İki yıl önce aşağı yukarı bu zamanlar, buralarda kendimce tanıttığım İngiliz black metal grubu Deitus’un yeni albüm kritiğinden herkese merhaba. Sitedeki ikinci Deitus ve ikinci “Via Dolorosa” albümünü ele alıyor olmaktan kıvanç duyduğumu ifade eder, ivedilikle kritiğe doğru geçiş yapmak isterim.
“Acta Non Verba” albümüyle black metalin hırçın çocuğu olacakken duvara toslayan, kimi noktalarda şarkı kompozisyonlarının kimi noktalarda prodüksiyonun azizliğine uğrayan önceki albüm, Deitus için umut vadeder nitelikteydi. Herhangi bir sürprizle karşılaşmamış olmaktan mutluyum, Deitus, “Via Dolorosa” ile bu defa kendi çıtasını hayli yukarı taşımış çünkü.

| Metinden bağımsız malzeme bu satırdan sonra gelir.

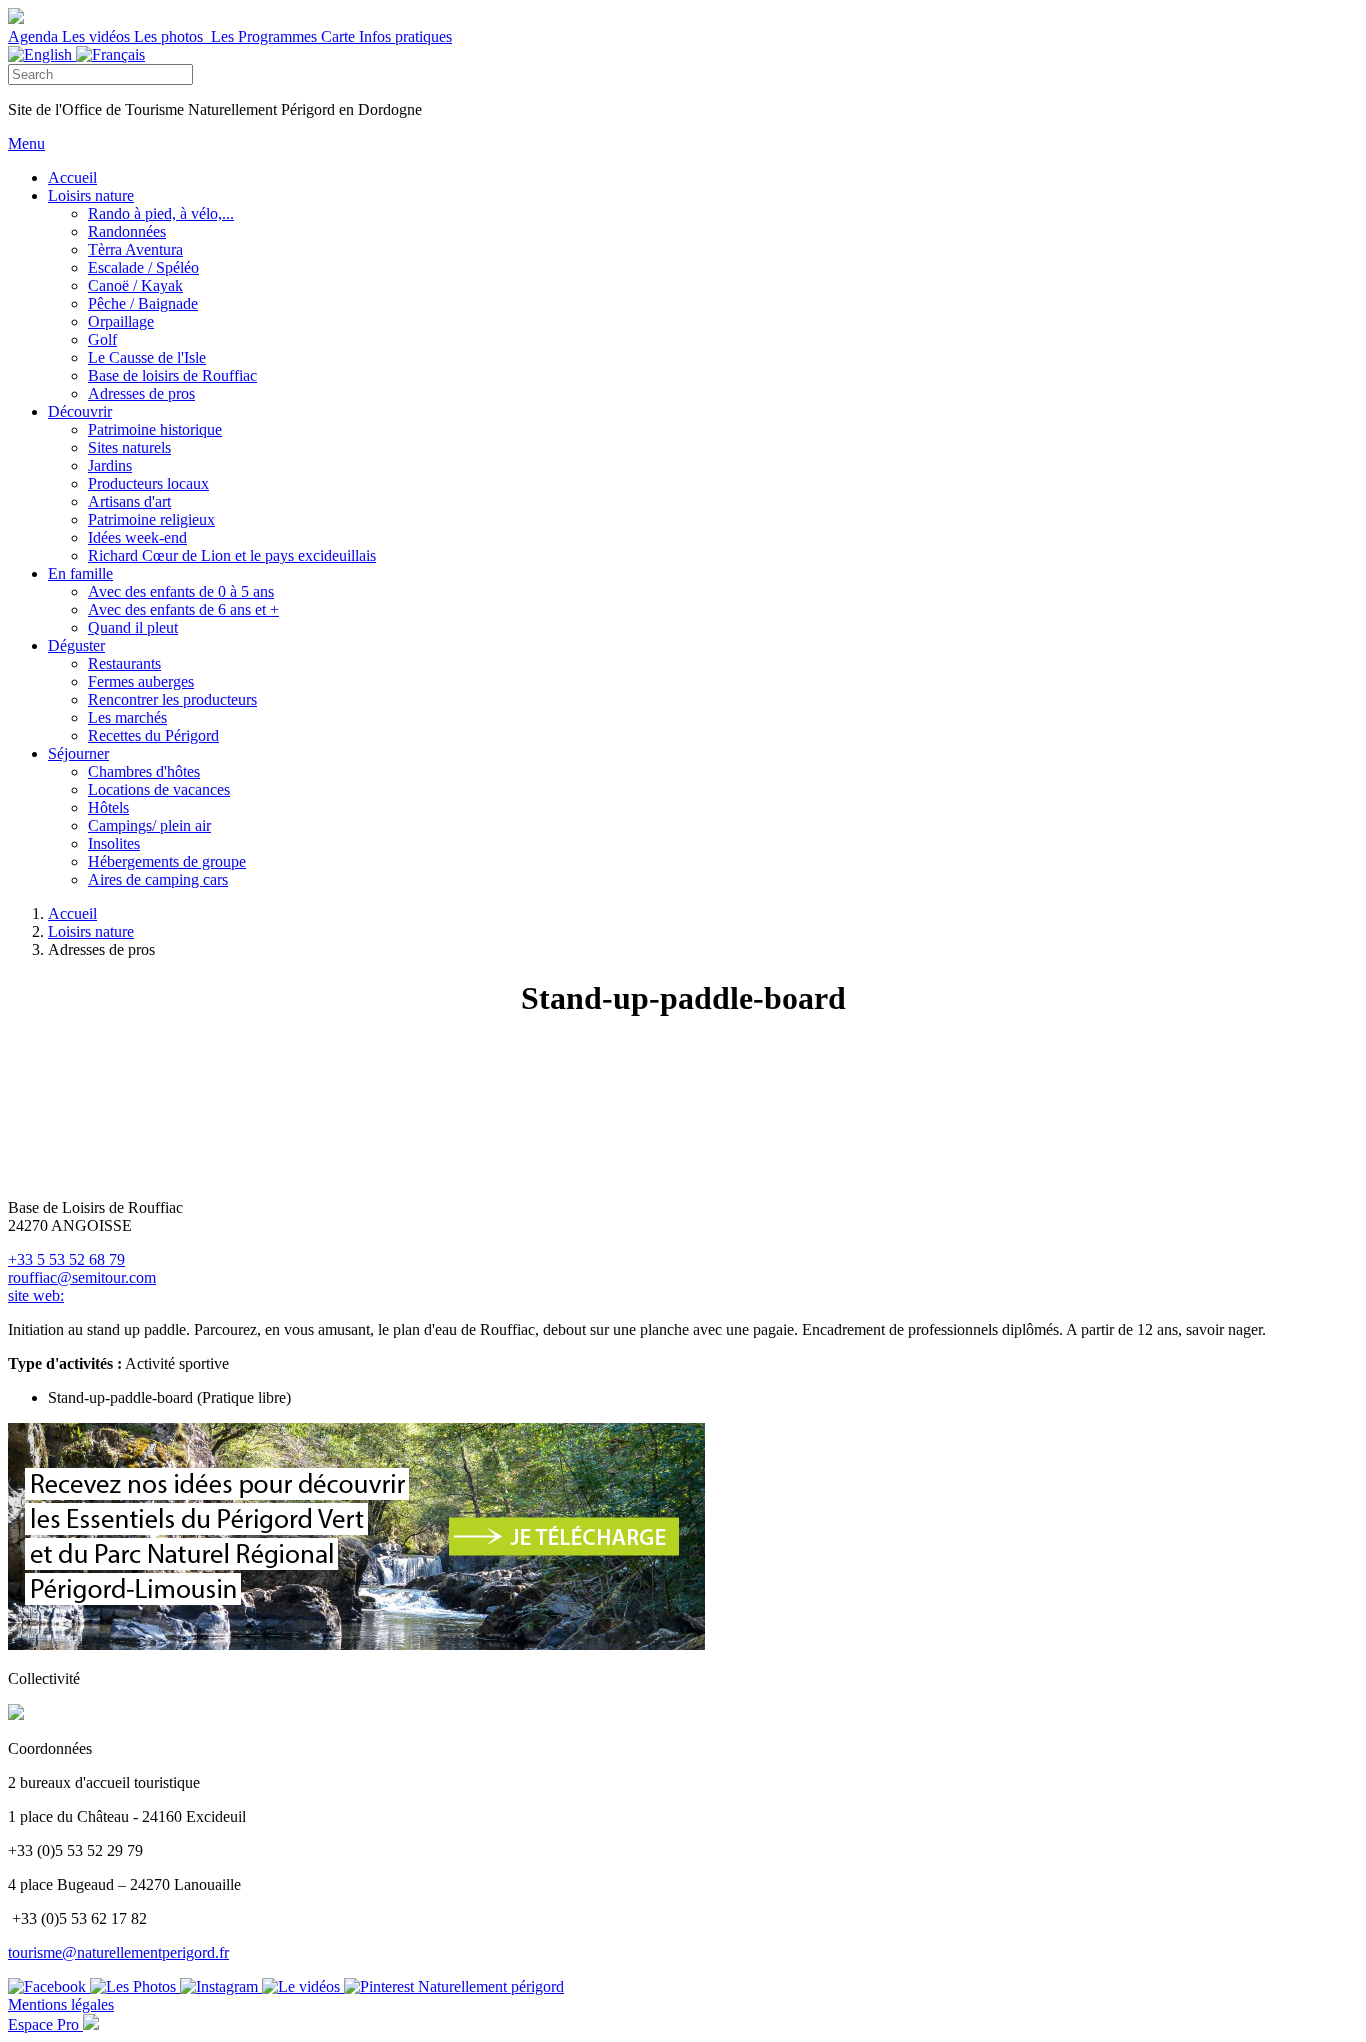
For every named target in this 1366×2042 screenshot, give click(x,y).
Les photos (170, 36)
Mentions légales (61, 2004)
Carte (340, 36)
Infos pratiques (405, 36)
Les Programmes (264, 36)
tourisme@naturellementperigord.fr (118, 1952)
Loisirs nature (91, 931)
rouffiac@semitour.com (82, 1277)
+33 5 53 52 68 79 (66, 1259)
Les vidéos (98, 36)
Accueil (72, 913)
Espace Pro (45, 2024)
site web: (36, 1295)
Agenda (35, 36)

Shriek’ten ziyade growl’a yaklaşan vokal tipini benimseyen, müzikal açıdan yine ustalara saygı duruşu yapan, her şarkısında o kadar olmasa da albümün genelini değerlendirdiğinizde aklınıza kalacak değil, aklınıza kazınacak fikirler ve riflerle dolu olan “Via Dolorosa” grubun önceki albümden topladığı geri bildirimlerin ekmeğini yiyor. Daha albümün açılışıyla işleri ne kadar sıkı tuttuklarını “Hallowed Terror” ile gösteren ekip, bir buçuk dakikanın ardından köpek gibi kazıyan davullarla, ana avrat giden gitarlarla, yanında yakınında olsak saçtığı tükürükten her 15 saniyede bir-bir paket Selpak kağıt mendil tüketeceğimiz vokallerle isteseler ne kadar Marduk’laşabileceklerini göstermişler. Bu şarkıya özellikle değinmek istedim, şahsen, 2018’de dinlediğim en iyi black metal kompozisyonlarından biri bu eser, bir bakın derim.

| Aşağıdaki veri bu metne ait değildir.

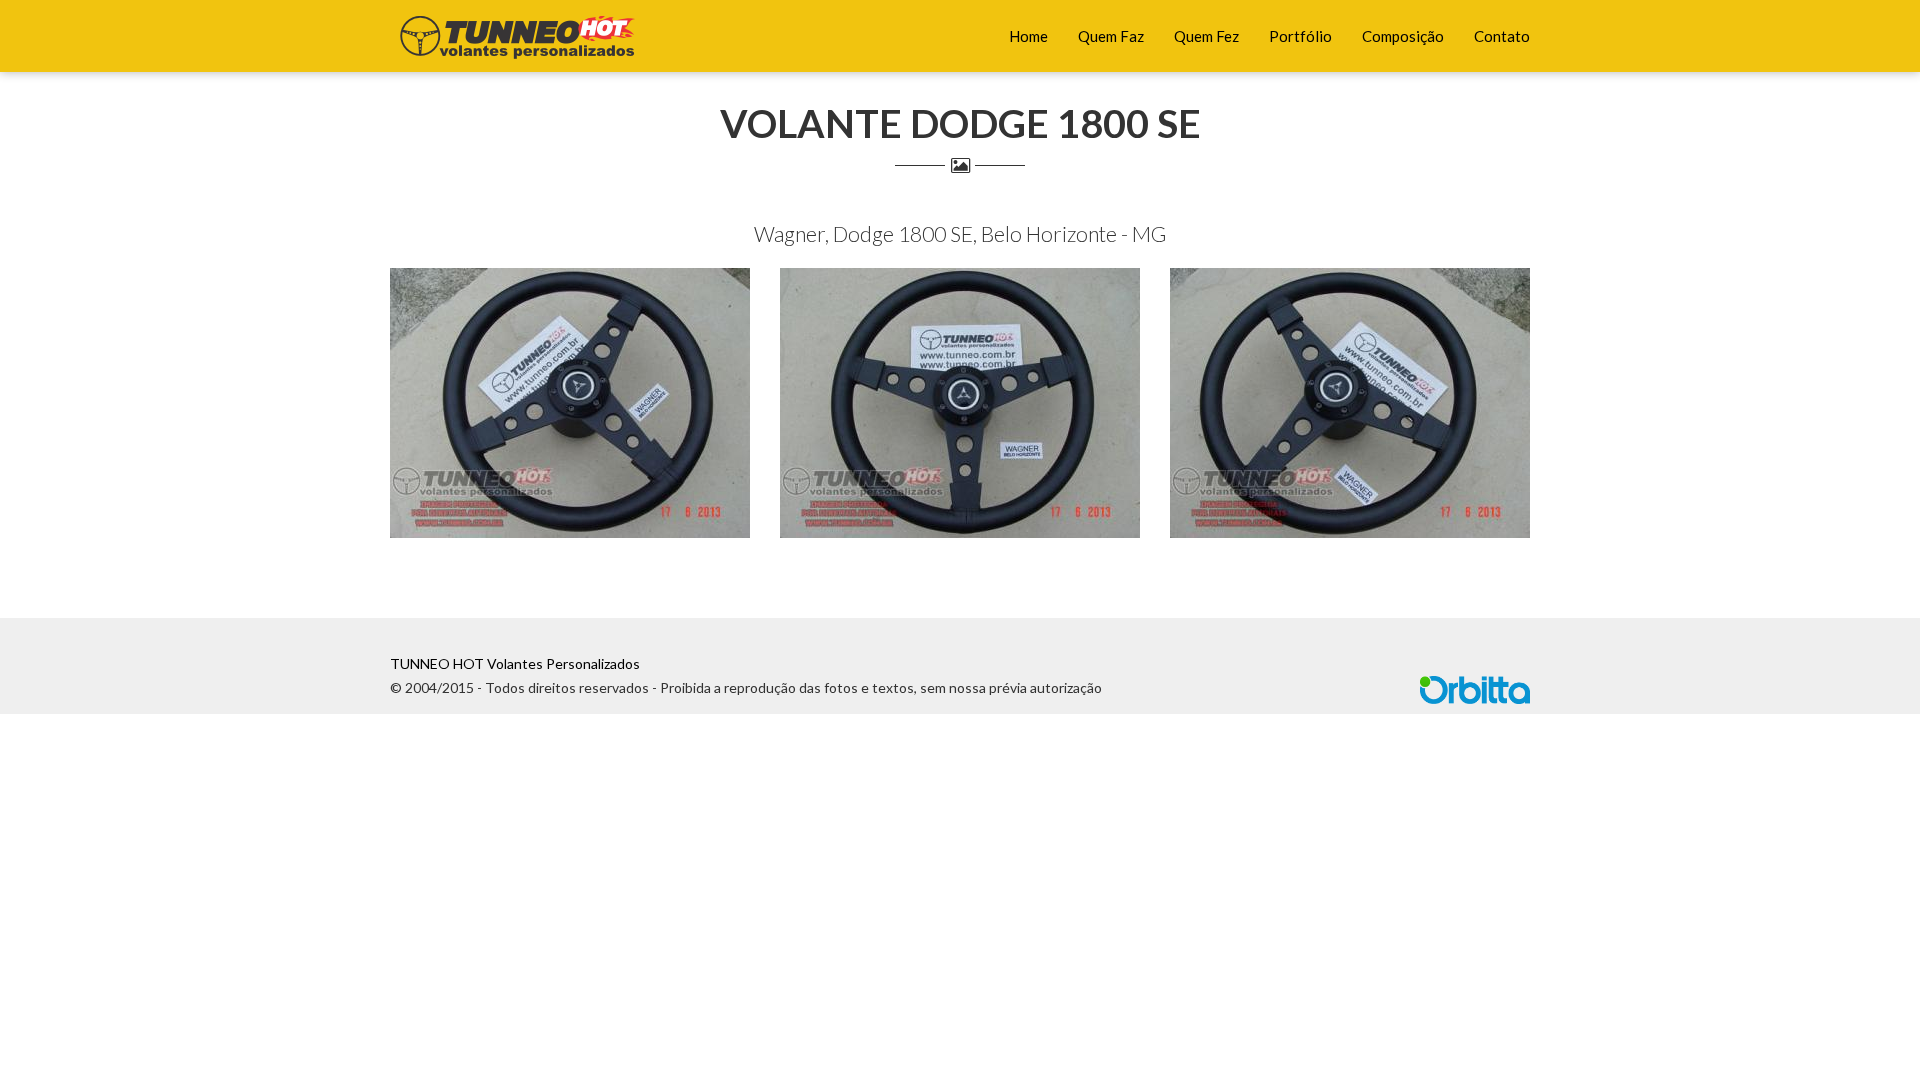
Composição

Albümün devamında bu isimsiz cengaverler, kendilerini ayrı bir konumda tutmak ve müzikal fikirlerini gerçekleştirmek adına farklı yönlere de kayıyorlar. Klasik bir rif döngüsü kurgulayıp şarkıyı riflere göre inşa etmek yerine deneysel ve belki de ustalara saygı kuşağının alternatif bir boyutu olarak da tanımlanabilecek işlere girişiyorlar. Buradan hareketle tansiyonu genellikle yüksek olan albüm, yapıma adını veren eserin ilk dakikalarında olduğu gibi 1970’ler rock havasına bürünebiliyor veya “Atonement” parçasının ilk dakikalarında olduğu gibi doom kıvamında devam edip sonrasında başkalaşabiliyor. Deitus’un yapmak istediğini az çok tahmin edebiliyorum, her gün onlarca grubun çıkıp yeni albüm yayınladığı underground black metal dünyasında özel bir noktada bulunmayı hedefliyorlar ancak ellerindeki iyi rif yazma kozunu, tam anlamıyla değerlendiremediklerini düşünüyorum açıkçası.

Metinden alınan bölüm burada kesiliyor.